"If you will come with me into the other room, I will give you an explanation."

I made an awkward movement forward, my impulse being to conceal from her what was lying on the floor. She detecting my uneasiness, perceiving there was something which I would conceal, swept into the room, straight to where Vernon lay.

"Decimus! Decimus!"

She called to him. Had the tone in which she spoke, then, been in her voice when she enacted her parts in the dramas of the mimic stage, her audiences would have had no cause to complain that she was wooden. She turned to me, as if at a loss to comprehend her lover's silence.

"Is he sleeping?" I was silent. Then, with a little gasp, "Is he dead?" I still made no reply. She read my meaning rightly. Even from where I was standing, I could see her bosom rise and fall. She threw out both her arms in front of her. "I am glad!" she cried, "I am glad that he is dead!"

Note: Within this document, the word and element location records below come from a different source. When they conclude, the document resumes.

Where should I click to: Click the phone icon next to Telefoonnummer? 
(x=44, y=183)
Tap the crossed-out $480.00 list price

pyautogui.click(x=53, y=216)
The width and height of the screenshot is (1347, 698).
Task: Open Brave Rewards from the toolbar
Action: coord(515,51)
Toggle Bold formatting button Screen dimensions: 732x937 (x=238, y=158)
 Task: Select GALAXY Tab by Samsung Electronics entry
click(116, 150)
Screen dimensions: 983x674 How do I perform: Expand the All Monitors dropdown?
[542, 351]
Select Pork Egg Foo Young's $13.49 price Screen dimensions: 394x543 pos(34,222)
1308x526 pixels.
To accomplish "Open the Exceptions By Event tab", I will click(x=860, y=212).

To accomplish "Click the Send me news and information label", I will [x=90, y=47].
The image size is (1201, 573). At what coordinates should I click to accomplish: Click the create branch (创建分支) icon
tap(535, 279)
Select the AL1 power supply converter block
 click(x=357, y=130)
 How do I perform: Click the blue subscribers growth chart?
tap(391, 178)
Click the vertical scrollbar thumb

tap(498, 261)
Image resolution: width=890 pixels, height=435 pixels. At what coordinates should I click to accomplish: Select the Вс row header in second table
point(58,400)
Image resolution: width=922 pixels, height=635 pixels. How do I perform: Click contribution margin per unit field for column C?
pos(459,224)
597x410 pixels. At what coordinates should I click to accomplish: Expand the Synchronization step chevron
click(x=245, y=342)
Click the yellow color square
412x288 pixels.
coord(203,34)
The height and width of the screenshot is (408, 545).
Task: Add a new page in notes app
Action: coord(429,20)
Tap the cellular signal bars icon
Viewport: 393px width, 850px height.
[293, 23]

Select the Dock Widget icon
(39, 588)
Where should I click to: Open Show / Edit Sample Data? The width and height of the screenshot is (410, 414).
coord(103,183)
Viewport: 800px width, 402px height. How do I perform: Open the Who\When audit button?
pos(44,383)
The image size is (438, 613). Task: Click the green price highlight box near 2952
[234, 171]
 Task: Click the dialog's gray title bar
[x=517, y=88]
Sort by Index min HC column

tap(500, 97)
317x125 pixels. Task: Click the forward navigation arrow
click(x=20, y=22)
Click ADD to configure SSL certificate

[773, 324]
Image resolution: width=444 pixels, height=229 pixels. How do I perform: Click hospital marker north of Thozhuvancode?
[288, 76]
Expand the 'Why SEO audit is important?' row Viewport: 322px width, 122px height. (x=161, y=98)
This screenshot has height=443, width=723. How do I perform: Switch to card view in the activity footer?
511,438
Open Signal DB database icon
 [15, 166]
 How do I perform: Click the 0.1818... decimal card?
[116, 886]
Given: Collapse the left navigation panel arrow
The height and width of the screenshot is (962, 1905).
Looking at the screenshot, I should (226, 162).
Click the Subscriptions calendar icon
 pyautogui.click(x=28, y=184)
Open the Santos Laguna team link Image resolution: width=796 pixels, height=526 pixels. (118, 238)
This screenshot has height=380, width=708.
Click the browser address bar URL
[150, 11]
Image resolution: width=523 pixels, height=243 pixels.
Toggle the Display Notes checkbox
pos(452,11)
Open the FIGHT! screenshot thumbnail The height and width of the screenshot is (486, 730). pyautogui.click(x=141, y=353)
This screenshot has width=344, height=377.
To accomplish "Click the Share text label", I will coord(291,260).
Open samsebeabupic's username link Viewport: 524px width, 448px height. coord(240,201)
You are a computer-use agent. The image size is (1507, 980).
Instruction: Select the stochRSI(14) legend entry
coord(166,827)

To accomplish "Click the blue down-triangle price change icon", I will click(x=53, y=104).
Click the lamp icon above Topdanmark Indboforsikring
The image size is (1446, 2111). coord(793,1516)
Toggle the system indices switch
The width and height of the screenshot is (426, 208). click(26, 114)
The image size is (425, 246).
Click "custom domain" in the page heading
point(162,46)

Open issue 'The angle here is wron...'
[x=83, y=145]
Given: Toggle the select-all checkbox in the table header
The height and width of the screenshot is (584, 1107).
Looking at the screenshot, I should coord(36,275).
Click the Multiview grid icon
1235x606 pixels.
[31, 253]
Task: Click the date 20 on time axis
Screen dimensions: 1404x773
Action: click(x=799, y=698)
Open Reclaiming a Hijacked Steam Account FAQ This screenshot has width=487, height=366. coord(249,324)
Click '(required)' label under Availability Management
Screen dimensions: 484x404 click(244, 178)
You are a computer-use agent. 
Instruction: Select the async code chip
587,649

She took me, to say the least of it, aback.

"Why should you be glad?"

"Why? Because, now, she will not have him!"

I had forgotten, for the instant, what Crampton had spluttered out upon the doorstep. Her words recalled it to my mind. "Don't you know that he lied to me, and I believed his lies."

She turned to Vernon with a gesture of scorn so frenzied, so intense, that it might almost have made the dead man writhe.